- Born: 1903
- Died: 1978 (aged 74–75)
- Citizenship: Danish
- Occupations: Police inspector, author
- Years active: 1951–1971
- Organization: Copenhagen Morality Police
- Known for: Anti-homosexual activism
- Notable work: Boy Prostitution (1956) Pedophiles: Child Lovers (1964)

= Jens Jersild =

Danish law-enforcement officer and author (1903–1978)

Jens Jersild (1903–1978) was a Danish law-enforcement officer and author who, as the chief of Copenhagen's Morality Police, persecuted homosexuals under his position from 1951 until his retirement in 1971. He was known as one of the most prominent anti-gay figures of his time.
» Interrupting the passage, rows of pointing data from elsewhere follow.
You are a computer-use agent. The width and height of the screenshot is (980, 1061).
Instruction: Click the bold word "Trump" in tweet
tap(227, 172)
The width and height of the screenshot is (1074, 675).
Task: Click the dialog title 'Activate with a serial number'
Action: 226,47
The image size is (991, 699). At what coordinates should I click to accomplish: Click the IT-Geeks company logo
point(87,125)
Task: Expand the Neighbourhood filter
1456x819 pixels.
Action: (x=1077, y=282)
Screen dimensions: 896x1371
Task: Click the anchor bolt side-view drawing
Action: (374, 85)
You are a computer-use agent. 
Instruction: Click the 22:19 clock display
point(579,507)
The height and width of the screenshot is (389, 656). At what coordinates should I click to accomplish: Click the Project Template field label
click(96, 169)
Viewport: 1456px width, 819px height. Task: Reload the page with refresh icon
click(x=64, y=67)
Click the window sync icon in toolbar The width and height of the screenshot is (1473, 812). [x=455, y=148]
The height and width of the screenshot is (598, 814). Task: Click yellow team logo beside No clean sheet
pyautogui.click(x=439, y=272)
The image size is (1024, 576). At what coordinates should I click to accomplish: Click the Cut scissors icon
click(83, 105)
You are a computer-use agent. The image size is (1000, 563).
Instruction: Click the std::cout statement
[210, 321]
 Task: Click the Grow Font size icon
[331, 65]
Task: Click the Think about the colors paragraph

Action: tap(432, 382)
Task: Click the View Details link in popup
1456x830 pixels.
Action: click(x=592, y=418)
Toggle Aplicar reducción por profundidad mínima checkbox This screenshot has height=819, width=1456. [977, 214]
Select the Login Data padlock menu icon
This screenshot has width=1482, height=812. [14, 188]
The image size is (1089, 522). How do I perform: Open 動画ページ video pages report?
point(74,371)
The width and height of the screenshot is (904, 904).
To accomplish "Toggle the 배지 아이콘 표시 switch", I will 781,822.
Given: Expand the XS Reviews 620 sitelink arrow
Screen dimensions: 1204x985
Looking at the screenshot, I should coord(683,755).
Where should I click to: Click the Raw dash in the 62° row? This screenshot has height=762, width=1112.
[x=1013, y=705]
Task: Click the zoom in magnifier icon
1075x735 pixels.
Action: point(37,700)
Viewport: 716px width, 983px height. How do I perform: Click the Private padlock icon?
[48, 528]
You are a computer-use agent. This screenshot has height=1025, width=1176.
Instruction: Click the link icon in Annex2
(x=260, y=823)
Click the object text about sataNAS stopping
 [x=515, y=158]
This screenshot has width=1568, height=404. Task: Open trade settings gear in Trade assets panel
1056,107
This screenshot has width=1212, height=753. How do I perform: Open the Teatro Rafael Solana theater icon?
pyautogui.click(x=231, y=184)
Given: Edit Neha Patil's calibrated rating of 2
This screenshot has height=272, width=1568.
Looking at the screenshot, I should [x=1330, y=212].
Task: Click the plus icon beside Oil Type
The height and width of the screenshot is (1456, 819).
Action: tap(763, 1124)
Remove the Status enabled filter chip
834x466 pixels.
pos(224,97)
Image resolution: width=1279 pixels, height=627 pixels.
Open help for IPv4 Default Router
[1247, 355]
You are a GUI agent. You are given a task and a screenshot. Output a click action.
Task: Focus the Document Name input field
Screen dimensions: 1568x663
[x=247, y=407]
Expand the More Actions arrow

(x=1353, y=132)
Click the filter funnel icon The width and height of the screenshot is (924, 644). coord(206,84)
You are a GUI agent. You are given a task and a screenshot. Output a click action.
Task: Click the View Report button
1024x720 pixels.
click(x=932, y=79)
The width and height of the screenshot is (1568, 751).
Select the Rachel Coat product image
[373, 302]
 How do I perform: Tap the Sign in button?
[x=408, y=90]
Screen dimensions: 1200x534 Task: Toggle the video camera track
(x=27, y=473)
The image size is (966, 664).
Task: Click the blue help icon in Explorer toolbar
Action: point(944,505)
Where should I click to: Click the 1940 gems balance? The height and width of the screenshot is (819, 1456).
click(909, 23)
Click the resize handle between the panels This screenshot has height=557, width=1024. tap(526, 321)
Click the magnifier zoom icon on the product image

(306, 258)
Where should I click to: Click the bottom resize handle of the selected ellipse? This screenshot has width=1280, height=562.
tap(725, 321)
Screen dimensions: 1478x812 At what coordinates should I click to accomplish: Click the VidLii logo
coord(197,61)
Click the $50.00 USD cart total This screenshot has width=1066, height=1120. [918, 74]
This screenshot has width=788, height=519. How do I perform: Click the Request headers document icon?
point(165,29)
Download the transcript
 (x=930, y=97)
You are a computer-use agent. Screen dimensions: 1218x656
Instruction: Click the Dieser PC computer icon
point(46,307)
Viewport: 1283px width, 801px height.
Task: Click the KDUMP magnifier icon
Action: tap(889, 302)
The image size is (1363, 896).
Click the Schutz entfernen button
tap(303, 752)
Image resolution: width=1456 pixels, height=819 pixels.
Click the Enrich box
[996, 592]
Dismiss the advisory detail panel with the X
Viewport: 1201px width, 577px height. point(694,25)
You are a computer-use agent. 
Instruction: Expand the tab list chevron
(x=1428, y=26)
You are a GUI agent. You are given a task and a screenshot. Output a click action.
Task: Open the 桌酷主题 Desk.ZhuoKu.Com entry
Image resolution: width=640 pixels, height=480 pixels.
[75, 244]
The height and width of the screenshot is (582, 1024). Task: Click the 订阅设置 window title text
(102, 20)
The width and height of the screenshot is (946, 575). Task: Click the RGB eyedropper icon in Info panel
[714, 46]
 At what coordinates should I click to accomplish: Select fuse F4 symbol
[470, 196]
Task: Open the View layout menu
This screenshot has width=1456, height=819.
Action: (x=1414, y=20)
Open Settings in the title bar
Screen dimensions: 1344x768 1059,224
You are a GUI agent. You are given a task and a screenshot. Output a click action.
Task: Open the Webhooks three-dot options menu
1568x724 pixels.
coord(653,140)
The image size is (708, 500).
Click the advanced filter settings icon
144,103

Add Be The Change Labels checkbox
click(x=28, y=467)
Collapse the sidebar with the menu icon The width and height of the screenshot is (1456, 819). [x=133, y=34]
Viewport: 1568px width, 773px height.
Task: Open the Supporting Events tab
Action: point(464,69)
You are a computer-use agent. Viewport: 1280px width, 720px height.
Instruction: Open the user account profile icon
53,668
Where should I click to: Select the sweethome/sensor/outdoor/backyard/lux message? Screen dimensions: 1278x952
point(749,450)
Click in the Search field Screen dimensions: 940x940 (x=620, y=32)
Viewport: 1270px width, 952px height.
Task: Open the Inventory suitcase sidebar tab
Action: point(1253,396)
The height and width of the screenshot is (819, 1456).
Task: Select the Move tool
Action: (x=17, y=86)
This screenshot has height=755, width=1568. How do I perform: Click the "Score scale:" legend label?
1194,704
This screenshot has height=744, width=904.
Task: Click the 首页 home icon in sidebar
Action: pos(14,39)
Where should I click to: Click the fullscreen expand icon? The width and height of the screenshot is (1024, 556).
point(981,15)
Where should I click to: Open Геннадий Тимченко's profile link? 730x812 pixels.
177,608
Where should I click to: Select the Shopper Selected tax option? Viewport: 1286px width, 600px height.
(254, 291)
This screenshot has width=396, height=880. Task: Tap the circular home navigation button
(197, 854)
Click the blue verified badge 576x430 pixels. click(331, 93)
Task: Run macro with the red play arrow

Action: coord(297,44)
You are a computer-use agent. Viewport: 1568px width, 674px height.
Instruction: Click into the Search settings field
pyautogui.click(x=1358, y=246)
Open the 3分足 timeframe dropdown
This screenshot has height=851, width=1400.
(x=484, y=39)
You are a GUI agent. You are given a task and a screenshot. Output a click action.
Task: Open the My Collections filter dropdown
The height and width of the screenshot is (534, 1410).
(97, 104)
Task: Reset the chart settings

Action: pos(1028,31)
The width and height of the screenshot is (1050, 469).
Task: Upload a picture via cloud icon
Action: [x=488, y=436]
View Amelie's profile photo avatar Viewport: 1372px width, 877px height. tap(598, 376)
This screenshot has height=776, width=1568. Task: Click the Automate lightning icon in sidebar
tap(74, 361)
Jersild's raid of gay magazine Vennen in 1955 catalyzed what would later be known as the "pornography affair" (Pornografiaffæren), which culminated with multiple Danish gay men dying by suicide and LGBT+ Danmark losing nearly all of its members.

A prominent voice in Danish popular discourse, Jersild gave lectures and made multiple media appearances as an expert on the topic of sexual crimes across the country. His book Pedophiles: Child Lovers (1964) was an early introducer of the word "pedophile" into Danish public discourse. He is also the author of Boy Prostitution (1956). Jersild was an advisor in the production of crime movie Bundfald (1957), as well as other films.